Objective:In chronic hepatitis B (CHB) patients with previous 96-week treatment with tenofovir amibufenamide (TMF) or tenofovir disoproxil fumarate (TDF), we investigated the safety profile of sequential TMF treatment from 96 to 144 weeks.Methods:Enrolled subjects that previously assigned (2:1) to receive either 25 mg TMF or 300 mg TDF with matching placebo for 96 weeks received extending or switching TMF treatment for 48 weeks. Safety profiles of kidney, bone, metabolism, body weight, and others were evaluated.Results:666 subjects from the initial TMF group and 336 subjects from TDF group with at least one dose of assigned treatment were included at week 144. The overall safety profile was favorable in each group and generally similar between extended or switched TMF treatments from week 96 to 144. In subjects switching from TDF to TMF, the non-indexed estimated glomerular filtration rate (by non-indexed CKD-EPI formula) and creatinine clearance (by Cockcroft-Gault formula) were both increased, which were (2.31±8.33) ml/min and (4.24±13.94) ml/min, respectively.
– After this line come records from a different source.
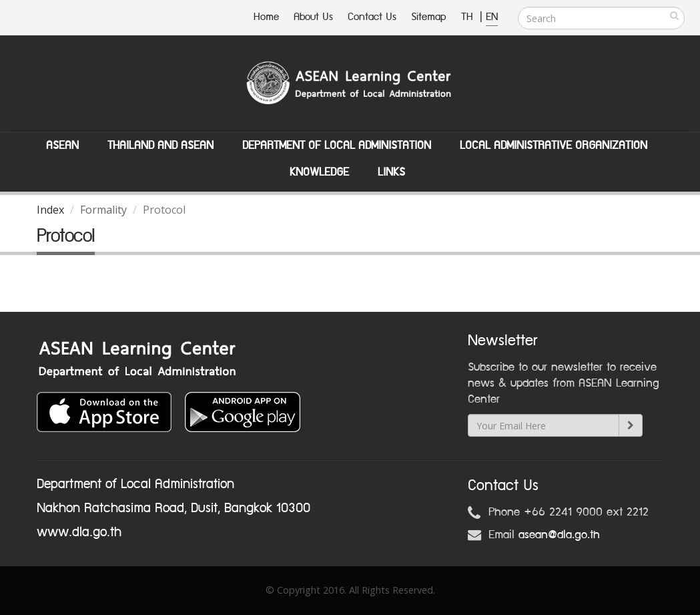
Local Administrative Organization (553, 146)
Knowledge (319, 172)
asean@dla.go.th (559, 535)
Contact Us (372, 17)
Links (391, 172)
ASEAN (62, 146)
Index (50, 210)
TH (468, 17)
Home (266, 17)
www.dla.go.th (79, 532)
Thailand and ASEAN (160, 146)
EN (492, 17)
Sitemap (428, 17)
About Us (313, 17)
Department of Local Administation (336, 146)
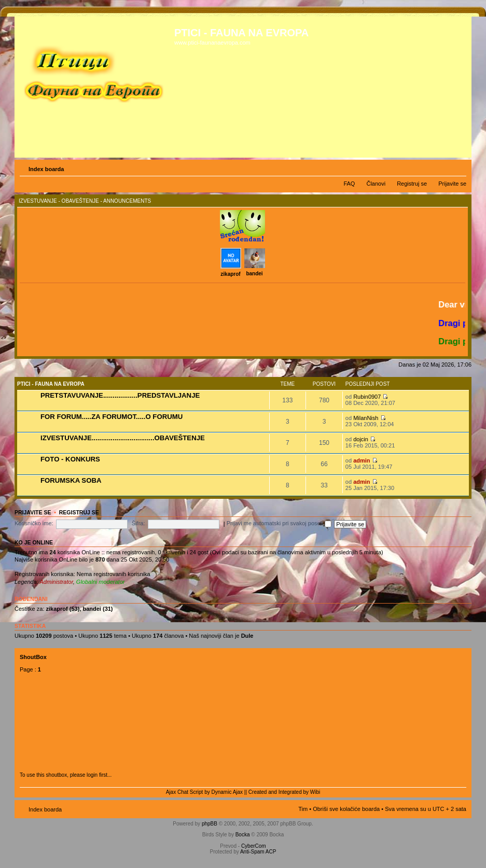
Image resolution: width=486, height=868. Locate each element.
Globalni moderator (101, 582)
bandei (254, 273)
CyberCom (254, 846)
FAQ (349, 184)
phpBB (210, 823)
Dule (247, 636)
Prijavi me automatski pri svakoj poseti (279, 523)
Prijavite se (452, 184)
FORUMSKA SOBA (71, 480)
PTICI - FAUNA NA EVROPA (51, 384)
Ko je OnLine (34, 542)
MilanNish (366, 418)
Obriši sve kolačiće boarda (346, 809)
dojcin (360, 439)
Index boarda (46, 169)
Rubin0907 (367, 397)
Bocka (243, 834)
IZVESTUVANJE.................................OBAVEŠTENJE (122, 438)
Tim (303, 809)
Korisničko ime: (34, 523)
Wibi (315, 792)
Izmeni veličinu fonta (459, 167)
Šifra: (138, 523)
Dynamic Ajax (227, 792)
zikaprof (230, 274)
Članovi (376, 184)
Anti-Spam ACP (258, 851)
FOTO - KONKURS (70, 459)
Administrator (57, 582)
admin (362, 460)
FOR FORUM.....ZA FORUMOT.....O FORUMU (112, 416)
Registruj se (412, 184)
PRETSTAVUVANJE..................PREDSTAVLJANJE (120, 395)
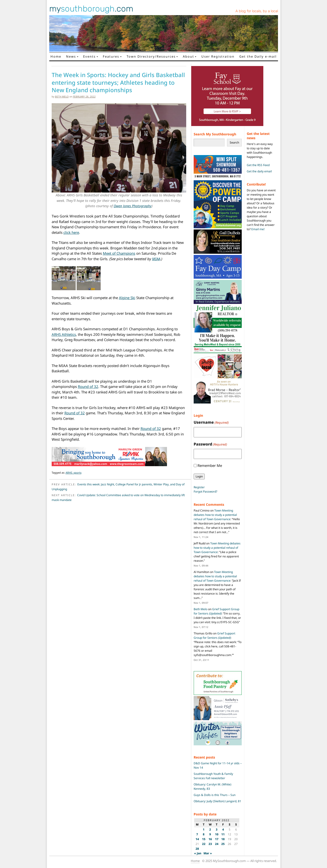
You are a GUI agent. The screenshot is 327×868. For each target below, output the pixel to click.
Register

These changes were also higher than those in subjects with extending TMF treatment [(0.91±8.06) ml/min and (1.30±13.94) ml/min]. Meanwhile, switching to TMF also led to an increase of the bone mineral density (BMD) by 0.75% in hip and 1.41% in spine. On the other side, a slight change in TC/HDL ratio by 0.16 (IQR: 0.00, 0.43) and an increase in body mass index (BMI) by (0.54±0.98) kg/m 2 were oberved with patients switched to TMF, which were significantly higher than that in TMF group. Conclusion:CHB patients receiving 144 weeks of TMF treatment showed favorable safety profile. After switching to TMF, the bone and renal safety was significantly improved in TDF group, though experienceing change in metabolic parameters and weight gain (NCT03903796).